Outro papel importante da santidade ameríndia era a prática do “rebatismo”. Usado como forma de anular o sacramento católico e trazer de volta o nativo para a “verdadeira” santidade, pois diziam os índios que a fé cristã era falsa e não merecia que nela se acreditassem.

“Aos olhos dos índios, se o batismo dos padres lhes trazia a morte – morte real e simbólica – o rebatismo da santidade significava para eles a vida eterna na terra da imortalidade.” (Ronaldo Vainfas. A heresia dos índios. P. 121)

O rebatismo das santidades se efetuava com o uso da água (mostrando muito bem a conectividade com práticas do batismo católico) e o fumo, muitas vezes mudando o nome cristão do rebatizado. Ao extirpar o nome cristão do índio, adotava-se outro em sua língua, reeditando-se assim a cultura tupi e exorcizando a outra.



Conclusão

No decorrer deste trabalho pude notar certa disparidade entre as bibliografias por mim utilizadas, com a história que estudamos no ensino fundamental e médio. A atitude dos jesuítas e de outros missionários foi um tanto quanto duvidosa em relação à questão indígena.

Se de um lado os jesuítas se posicionaram contra a escravização ameríndia, por outro, foram coniventes ao confinarem os nativos nos chamados aldeamentos cristãos, onde, através das catequeses, obrigavam estes povos a abandonar seus modos de vida, suas andanças pelas matas, suas lideranças espirituais, suas crenças e ritos.
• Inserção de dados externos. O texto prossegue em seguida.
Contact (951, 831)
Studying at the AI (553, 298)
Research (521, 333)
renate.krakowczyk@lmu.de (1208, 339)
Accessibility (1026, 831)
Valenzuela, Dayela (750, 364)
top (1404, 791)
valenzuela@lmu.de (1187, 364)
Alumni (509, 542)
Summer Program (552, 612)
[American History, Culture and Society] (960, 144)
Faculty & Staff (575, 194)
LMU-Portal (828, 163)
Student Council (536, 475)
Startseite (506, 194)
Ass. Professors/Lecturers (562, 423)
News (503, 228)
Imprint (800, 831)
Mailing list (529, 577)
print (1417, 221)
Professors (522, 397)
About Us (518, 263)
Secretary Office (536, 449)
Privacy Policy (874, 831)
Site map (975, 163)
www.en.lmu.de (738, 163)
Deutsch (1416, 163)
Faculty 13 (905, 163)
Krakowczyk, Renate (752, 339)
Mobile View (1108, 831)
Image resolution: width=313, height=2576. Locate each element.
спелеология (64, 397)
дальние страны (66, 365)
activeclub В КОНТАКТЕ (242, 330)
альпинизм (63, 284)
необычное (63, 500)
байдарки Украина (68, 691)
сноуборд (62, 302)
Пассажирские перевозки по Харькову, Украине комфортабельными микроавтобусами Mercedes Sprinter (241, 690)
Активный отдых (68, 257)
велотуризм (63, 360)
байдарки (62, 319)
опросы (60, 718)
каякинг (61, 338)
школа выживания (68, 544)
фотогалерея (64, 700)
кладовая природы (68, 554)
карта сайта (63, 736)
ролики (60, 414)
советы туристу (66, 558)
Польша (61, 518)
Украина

No que diz respeito ao contexto da colonização no Brasil, a pregação da religião foi apenas um elemento do conjunto de recursos utilizados para se conseguir os objetivos que a parte dominante tanto almejava.

 A catequese serviu como instrumento para a imposição dos usos e costumes portugueses, procurando com isso uma certa domesticação e adestramento dos nativos para se adquirir não só a conversão das almas, mas também a utilização econômica daquela mão-de-obra ali disponível.

Por outro lado, essa imposição não foi recebida pelos índios sem nenhum tipo de resistência. A busca pela Terra sem Mal, por exemplo, foi uma das principais oposições dos nativos a escravização que os colonizadores portugueses os submeteram. A procura da Terra sem Mal se caracterizou pela fuga indígena dos principais centros de colonização. Isso deixa claro que, se os índios cederam a imposição portuguesa, não foi porque quiseram e sim por impotência.

É de se estranhar que até hoje os livros didáticos não abordem esses temas, que, se for levar em consideração, nos mostraria uma outra face do que foi o processo colonizador, ou no mínimo nos daria assunto para uma longa discussão.



Referências Bibliográficas

VAINFAS, Ronaldo, A heresia dos índios - catolicismo e rebeldia no Brasil Colonial, São Paulo: Companhia das Letras, 1995.

PAIVA, José Maria de (2000). Transmitindo Cultura: A catequização dos índios no Brasil, 1549-1600. Revista Diálogo Educacional - v. 1 - n.2 - p.1-170 - jul./dez. 2000.

BAPTISTA, Jean. Epidemias nas missões jesuíticas. História Viva, São Paulo, nº. 67, p. 68-73, Maio 2009.